History

England
- Name: HMS Dunwich
- Ordered: 22 March 1695
- Builder: William Collins & Robert Chatfield, Shoreham
- Launched: 15 October 1695
- Commissioned: 25 May 1695
- Fate: Sunk as a breakwater 15 October 1714

General characteristics
- Type: 20-gun Sixth Rate
- Tons burthen: 250+90⁄94 bm
- Length: 93 ft 7 in (28.5 m) gundeck; 78 ft 10.5 in (24.0 m) keel for tonnage;
- Beam: 24 ft 6.5 in (7.5 m) for tonnage
- Depth of hold: 10 ft 8 in (3.3 m)
- Armament: initially as ordered; 20 × sakers on wooden trucks (UD); 4 × 3-pdr on wooden trucks (QD); 1703 Establishment; 20 × 6-pdrs on wooden trucks (UD); 4 × 4-pdr on wooden trucks (QD);

= HMS Dunwich =

1695 Maidstone Group sixth-rate frigate

HMS Dunwich was a member of the standardized 20-gun sixth rates built at the end of the 17th century. After commissioning she spent her career mainly in Home Waters with forays to Morocco, North America and the Mediterranean. She was involved in the capture of five privateers. She was sunk as a breakwater in 1714.

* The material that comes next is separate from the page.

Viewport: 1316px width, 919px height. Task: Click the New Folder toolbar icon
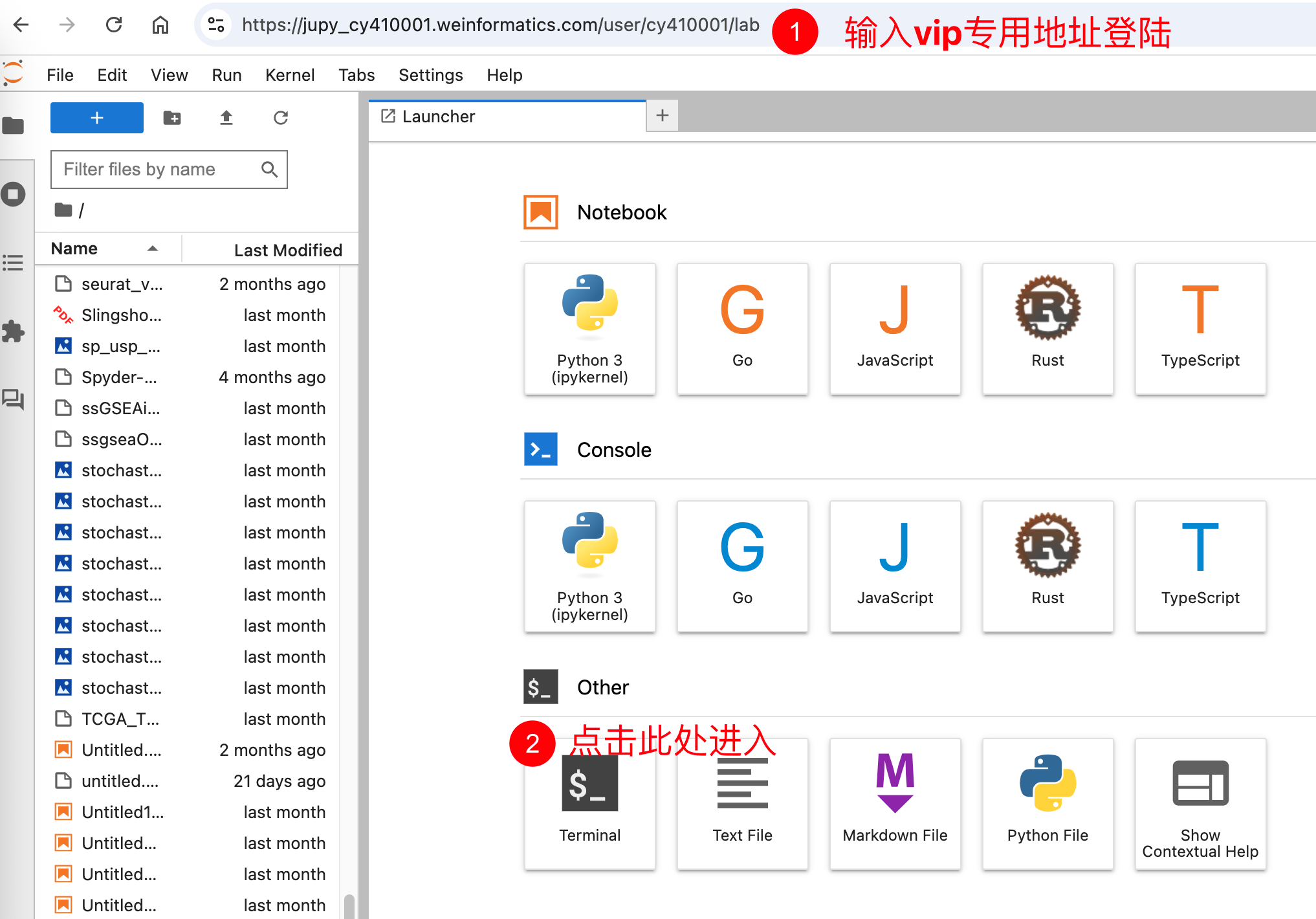coord(172,118)
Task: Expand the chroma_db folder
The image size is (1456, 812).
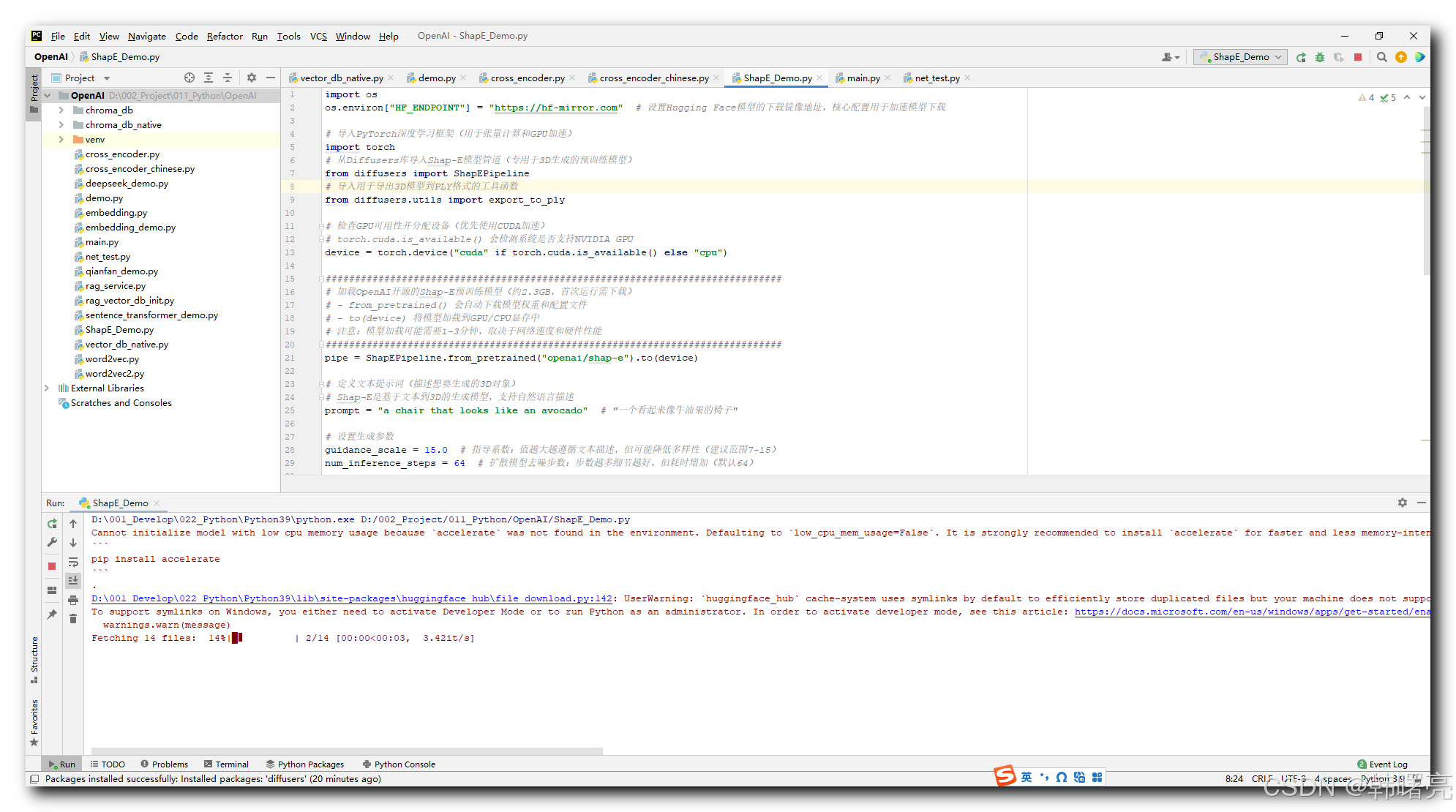Action: pos(61,110)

Dunwich was the only vessel so named in the Royal Navy.

==Construction==
She was ordered in the Third Batch of two ships to be built under contract by William Collins & Robert Chatfield of Shoreham. She was launched on 15 October 1695. She was completed at a cost of her hull £1,625 plus £812 for fitting.

==Commissioned service==
Commissioned on 25 May 1696 under the command of Captain Nicholas Trevanion, RN she saw service in the Bristol Channel before being assigned to Norris's squadron off Newfoundland. In June 1697 Captain John Canby, RN took command remaining in Norris's squadron. On 8 October 1697 saw a new commander, Captain Tudor Trevor, RN followed by Captain Mark Noble, RN in 1698 for service in the English Channel. In February 1698 she moved on to Cadiz and the Mediterranean then moved to Sale, Morocco in 1700. In 1700 she was assigned to the British Fleet. With the death of Captain Noble on 22 March 1702, Captain William Harding, RN took command the next day on the 23rd, then participated on the attack on Cadiz with Fairbourne's squadron.

In 1703 with Captain John Wooden, RN in command she was assigned to fisheries protection off the Sussex coast. Here she took the privateer, La Gracieuse on 7 March 1703. Captain Christopher Elliot, RN took over command on 21 March 1703 for service in Home Waters. Captain Elliot died on 27 December 1704. On 15 February 1705 Captain William Jones, RN assumed command followed by Captain George Lumley on 17 September 1706 for service in the North Sea. She took the privateer, La Roue de Fortune on 5 May 1707. In 1708 she was under the command of Commander James Stewart, RN (promoted to captain in January 1709) for service with Admiral Byng's Fleet in the Channel and North Sea. In June 1709 Captain Charles Hardy took command though in late 1709 she was under the command of Captain James Hemmington, RN. she took the privateer, Le Chasseur on 24 August 1709.In 1711 she was under the command of Commander Thomas Graves, RN (promoted to captain 1 January 1713) with the Downs Squadron. She took the privateers, Le Temeraire on 6 September 1711 and Le Saint-Jean on 29 July 1712. She was laid up at Plymouth in 1713.

==Disposition==
HMS Dunwich was sunk as a breakwater at Plymouth by Admiralty Order (AO) October 1714 on 15 October 1714.